++++ Excerpted data

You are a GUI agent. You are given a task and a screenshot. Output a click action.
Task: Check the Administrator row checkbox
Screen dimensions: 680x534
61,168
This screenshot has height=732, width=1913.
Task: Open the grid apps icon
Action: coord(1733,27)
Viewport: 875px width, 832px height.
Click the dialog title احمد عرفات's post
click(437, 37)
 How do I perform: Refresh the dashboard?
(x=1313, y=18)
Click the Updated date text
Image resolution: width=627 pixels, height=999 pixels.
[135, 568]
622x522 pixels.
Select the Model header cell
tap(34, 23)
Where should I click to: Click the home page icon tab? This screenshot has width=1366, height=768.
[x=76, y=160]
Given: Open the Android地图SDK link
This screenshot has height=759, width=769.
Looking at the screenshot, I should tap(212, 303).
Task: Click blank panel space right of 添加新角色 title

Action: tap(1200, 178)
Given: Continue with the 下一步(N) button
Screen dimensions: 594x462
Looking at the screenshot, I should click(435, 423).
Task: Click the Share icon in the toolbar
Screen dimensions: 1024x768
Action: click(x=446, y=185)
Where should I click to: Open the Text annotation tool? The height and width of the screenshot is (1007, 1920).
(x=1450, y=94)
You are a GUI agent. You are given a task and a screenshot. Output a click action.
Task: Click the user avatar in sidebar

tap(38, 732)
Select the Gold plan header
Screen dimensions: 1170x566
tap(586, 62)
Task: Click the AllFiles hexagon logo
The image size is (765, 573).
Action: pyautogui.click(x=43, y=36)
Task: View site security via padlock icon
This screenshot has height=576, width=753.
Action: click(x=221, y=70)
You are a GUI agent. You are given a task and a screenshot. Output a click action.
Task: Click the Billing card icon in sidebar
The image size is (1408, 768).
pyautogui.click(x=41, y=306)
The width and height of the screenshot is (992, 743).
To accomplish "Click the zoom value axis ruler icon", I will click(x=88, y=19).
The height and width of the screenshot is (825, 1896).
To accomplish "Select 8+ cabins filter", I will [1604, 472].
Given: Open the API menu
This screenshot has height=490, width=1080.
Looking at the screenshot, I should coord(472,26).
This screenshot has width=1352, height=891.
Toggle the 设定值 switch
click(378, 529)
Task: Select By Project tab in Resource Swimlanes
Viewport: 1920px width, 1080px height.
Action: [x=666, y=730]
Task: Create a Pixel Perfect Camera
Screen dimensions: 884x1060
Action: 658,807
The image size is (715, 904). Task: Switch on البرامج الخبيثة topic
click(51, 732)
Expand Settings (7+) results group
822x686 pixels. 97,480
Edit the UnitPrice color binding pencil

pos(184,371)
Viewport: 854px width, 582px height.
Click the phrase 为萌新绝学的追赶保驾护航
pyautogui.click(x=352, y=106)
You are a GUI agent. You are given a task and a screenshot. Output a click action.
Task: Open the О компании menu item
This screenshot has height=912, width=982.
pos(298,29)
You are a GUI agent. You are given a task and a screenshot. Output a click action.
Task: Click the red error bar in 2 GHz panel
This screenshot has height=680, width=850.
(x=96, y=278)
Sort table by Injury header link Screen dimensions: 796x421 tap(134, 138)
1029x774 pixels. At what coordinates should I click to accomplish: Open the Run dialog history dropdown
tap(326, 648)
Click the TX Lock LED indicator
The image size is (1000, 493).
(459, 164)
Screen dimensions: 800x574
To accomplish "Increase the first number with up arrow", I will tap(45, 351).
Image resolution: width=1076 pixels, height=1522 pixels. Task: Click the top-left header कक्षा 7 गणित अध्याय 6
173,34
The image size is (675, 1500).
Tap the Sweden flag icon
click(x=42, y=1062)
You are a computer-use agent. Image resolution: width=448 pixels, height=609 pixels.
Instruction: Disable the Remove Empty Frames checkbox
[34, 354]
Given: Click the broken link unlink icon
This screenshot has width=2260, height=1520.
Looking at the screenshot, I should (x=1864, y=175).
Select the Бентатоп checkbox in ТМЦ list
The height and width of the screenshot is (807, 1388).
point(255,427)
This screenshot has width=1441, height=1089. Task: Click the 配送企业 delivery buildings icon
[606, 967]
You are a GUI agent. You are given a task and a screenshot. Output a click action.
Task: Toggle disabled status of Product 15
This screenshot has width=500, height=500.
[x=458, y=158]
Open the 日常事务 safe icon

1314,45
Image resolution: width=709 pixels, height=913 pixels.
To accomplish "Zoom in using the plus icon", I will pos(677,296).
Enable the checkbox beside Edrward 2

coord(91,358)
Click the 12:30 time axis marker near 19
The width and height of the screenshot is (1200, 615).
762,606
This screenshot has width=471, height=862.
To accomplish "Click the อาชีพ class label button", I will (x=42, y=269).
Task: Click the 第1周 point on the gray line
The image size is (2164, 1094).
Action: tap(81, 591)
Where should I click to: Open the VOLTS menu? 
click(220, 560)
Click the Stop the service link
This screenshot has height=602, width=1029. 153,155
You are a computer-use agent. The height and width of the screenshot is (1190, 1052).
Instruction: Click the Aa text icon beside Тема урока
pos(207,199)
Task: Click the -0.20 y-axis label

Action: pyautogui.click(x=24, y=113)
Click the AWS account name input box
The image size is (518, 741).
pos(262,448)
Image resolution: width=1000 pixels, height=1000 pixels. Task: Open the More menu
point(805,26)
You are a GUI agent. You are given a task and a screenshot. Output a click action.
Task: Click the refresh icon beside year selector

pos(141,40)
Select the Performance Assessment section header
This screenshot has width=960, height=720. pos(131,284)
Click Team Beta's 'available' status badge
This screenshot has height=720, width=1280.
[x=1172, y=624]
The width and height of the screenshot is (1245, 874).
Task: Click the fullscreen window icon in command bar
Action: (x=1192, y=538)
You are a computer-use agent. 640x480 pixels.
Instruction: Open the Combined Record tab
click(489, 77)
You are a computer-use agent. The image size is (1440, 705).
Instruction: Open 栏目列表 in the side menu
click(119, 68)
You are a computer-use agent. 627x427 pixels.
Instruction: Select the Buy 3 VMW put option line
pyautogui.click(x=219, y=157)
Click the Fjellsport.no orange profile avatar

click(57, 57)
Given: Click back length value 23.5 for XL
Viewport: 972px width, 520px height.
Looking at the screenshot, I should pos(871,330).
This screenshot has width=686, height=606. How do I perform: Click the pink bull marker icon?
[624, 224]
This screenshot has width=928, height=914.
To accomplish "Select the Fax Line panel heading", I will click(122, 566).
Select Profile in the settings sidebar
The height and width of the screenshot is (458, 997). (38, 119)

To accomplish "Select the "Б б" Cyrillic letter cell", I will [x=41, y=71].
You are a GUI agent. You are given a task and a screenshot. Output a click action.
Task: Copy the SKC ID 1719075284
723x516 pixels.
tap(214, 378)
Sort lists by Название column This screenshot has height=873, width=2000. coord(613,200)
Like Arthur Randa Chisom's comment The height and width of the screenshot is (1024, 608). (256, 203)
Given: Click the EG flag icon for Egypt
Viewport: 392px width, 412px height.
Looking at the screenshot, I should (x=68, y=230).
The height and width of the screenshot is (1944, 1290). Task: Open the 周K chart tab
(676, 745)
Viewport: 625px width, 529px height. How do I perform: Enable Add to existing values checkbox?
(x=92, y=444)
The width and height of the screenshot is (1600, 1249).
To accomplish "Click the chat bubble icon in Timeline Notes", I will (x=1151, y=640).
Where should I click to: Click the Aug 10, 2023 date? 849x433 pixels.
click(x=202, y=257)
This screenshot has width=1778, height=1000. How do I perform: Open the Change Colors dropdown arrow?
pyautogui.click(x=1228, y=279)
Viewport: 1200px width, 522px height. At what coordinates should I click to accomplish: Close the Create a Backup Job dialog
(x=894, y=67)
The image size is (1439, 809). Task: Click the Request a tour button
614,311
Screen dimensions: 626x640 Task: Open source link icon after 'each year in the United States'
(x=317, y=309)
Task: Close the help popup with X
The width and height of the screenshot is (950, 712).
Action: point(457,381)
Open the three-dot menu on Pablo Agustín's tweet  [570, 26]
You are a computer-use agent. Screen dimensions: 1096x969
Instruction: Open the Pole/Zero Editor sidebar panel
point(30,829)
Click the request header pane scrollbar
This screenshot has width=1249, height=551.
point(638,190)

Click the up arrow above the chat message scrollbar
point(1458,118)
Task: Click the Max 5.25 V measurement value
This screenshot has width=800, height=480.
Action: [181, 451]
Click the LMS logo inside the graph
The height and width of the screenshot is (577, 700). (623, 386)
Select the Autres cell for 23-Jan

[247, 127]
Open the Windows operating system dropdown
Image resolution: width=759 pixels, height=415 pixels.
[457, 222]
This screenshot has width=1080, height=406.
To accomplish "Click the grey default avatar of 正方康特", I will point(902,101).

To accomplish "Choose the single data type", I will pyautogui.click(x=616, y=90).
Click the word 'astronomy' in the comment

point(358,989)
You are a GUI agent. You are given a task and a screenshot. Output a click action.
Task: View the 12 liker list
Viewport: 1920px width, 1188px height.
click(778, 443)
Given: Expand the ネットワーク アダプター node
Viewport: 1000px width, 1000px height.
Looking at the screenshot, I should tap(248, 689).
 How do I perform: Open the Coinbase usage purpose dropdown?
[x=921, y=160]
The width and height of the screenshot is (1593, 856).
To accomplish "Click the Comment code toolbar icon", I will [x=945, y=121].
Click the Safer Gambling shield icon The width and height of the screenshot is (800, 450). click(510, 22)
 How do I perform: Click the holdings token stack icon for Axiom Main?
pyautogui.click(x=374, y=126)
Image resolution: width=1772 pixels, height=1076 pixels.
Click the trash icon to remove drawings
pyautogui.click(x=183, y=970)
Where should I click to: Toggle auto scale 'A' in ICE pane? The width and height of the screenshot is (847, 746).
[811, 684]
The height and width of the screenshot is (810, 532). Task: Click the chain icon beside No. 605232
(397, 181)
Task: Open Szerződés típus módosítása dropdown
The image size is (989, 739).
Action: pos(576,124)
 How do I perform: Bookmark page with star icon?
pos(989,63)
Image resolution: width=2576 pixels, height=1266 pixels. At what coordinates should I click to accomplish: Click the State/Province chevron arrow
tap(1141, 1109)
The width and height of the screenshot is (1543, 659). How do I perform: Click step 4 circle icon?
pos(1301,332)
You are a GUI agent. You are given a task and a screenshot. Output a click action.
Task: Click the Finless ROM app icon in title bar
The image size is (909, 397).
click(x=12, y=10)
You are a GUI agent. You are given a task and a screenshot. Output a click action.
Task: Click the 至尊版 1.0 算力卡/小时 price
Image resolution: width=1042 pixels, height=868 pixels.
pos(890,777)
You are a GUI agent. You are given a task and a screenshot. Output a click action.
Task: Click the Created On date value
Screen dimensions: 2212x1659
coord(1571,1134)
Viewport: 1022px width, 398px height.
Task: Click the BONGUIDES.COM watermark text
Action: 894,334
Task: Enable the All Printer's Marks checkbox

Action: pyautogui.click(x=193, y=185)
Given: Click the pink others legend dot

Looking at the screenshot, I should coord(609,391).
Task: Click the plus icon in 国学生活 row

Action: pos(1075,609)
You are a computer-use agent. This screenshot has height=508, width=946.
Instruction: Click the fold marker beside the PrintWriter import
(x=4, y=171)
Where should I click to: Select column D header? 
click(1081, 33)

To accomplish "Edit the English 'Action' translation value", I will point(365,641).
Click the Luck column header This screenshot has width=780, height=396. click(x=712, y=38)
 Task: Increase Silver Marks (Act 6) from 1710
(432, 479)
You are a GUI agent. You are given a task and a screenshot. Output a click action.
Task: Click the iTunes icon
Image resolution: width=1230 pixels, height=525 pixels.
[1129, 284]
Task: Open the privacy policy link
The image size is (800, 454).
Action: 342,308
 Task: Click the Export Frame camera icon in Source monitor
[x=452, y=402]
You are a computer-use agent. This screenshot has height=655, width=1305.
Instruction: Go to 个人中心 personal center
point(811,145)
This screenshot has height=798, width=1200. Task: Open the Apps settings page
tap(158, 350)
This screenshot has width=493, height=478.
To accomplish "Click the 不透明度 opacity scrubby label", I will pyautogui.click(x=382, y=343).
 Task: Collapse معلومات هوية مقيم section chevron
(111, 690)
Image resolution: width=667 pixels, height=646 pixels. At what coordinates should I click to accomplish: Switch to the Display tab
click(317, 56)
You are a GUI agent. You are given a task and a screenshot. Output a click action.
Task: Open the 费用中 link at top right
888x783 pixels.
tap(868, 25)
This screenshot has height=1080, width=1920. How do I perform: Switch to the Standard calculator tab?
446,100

++++++++

What is required: All that is wanted is the run of lines from the start of the data through the line containing "Given: Continue with the 下一步(N) button", copied word for word.

Expected answer:
You are a GUI agent. You are given a task and a screenshot. Output a click action.
Task: Check the Administrator row checkbox
Screen dimensions: 680x534
61,168
This screenshot has height=732, width=1913.
Task: Open the grid apps icon
Action: coord(1733,27)
Viewport: 875px width, 832px height.
Click the dialog title احمد عرفات's post
click(437, 37)
 How do I perform: Refresh the dashboard?
(x=1313, y=18)
Click the Updated date text
Image resolution: width=627 pixels, height=999 pixels.
[135, 568]
622x522 pixels.
Select the Model header cell
tap(34, 23)
Where should I click to: Click the home page icon tab? This screenshot has width=1366, height=768.
[x=76, y=160]
Given: Open the Android地图SDK link
This screenshot has height=759, width=769.
Looking at the screenshot, I should tap(212, 303).
Task: Click blank panel space right of 添加新角色 title

Action: tap(1200, 178)
Given: Continue with the 下一步(N) button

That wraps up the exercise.